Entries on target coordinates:

•••••

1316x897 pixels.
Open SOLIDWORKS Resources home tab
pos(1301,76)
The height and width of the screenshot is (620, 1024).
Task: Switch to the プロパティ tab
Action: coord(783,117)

•••••

Please rewrite the data above as a numbered list with one line per item, leaving out any blank lines.

RESPONSE TO THIS TASK:
1. 1316x897 pixels.
2. Open SOLIDWORKS Resources home tab
3. pos(1301,76)
4. The height and width of the screenshot is (620, 1024).
5. Task: Switch to the プロパティ tab
6. Action: coord(783,117)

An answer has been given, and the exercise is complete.